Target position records
· · · · · · ·

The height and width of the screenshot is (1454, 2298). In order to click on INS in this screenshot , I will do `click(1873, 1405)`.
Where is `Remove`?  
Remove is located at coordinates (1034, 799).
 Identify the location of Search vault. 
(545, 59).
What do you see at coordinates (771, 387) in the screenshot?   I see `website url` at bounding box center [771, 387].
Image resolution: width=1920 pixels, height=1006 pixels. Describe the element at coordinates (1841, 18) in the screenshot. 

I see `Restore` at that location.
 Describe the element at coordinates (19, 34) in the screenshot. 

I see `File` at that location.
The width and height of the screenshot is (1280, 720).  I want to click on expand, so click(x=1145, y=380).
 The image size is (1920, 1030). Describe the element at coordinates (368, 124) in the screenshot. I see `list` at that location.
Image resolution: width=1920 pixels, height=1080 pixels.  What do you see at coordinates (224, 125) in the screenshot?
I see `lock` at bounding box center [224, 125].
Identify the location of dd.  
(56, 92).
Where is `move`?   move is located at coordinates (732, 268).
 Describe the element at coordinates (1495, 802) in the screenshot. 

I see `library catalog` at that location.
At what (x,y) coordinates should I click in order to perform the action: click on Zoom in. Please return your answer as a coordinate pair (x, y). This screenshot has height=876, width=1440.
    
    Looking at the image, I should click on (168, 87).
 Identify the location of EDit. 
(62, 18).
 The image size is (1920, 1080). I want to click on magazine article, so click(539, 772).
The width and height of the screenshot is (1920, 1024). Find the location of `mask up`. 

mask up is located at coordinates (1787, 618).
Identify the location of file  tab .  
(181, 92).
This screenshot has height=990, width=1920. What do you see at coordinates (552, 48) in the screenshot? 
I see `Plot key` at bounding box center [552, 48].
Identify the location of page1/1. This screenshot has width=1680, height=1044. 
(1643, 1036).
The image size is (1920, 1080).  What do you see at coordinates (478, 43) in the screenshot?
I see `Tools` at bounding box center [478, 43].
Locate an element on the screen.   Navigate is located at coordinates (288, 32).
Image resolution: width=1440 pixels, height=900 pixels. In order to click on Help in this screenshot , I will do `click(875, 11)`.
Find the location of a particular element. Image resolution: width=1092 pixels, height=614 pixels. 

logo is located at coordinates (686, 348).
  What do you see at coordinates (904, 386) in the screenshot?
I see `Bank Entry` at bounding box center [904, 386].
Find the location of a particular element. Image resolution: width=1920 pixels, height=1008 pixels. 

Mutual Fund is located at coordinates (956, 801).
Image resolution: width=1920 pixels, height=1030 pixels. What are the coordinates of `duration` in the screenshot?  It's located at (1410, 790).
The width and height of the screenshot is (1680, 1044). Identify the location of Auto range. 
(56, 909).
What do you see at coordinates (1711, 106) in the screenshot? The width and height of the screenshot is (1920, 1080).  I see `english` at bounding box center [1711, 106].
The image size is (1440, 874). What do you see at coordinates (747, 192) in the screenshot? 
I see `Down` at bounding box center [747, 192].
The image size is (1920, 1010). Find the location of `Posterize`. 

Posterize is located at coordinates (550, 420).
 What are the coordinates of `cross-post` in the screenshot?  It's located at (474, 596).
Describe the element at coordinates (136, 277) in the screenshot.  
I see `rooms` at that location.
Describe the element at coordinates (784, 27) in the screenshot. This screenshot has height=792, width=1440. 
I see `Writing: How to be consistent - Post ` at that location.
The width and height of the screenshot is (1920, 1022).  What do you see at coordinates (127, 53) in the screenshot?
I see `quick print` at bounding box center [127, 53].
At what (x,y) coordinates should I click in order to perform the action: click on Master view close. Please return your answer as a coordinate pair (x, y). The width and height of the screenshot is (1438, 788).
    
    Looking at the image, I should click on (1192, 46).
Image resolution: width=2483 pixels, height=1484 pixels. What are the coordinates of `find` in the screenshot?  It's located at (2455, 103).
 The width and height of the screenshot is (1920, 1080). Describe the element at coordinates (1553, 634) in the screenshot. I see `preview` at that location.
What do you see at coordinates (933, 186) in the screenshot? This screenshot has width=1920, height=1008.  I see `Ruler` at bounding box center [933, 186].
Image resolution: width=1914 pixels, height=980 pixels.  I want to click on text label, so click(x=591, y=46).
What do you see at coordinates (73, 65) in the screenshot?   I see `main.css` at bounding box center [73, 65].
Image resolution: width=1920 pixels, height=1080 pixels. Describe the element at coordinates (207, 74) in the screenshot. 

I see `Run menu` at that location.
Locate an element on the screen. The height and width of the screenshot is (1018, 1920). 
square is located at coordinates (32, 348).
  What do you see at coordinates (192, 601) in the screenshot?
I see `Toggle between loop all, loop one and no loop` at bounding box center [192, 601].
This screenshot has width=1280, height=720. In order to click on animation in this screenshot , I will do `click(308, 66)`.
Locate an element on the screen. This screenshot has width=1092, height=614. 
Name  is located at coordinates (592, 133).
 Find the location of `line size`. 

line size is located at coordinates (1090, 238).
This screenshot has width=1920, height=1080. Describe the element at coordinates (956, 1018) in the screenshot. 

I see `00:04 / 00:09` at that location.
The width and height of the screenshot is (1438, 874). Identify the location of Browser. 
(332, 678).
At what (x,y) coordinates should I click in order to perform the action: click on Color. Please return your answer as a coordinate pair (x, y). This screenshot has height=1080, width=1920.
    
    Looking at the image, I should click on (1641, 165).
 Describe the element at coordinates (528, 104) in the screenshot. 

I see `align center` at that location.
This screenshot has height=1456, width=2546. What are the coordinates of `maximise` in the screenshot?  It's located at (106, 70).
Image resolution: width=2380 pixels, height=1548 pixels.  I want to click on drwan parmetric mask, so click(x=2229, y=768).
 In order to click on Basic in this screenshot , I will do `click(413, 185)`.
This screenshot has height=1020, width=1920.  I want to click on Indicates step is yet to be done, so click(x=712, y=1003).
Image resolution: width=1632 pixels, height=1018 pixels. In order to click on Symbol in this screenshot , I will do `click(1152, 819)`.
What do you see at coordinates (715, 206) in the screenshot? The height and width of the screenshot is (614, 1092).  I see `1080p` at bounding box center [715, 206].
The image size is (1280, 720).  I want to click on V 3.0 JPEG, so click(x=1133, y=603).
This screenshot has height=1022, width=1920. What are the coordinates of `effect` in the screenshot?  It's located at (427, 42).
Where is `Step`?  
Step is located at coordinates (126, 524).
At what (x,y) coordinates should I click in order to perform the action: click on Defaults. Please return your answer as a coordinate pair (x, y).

· · · · · · ·

- Exercise brief
Count the lines of the records above that contain the string "mask" and reply with that number alone.

- Full answer
3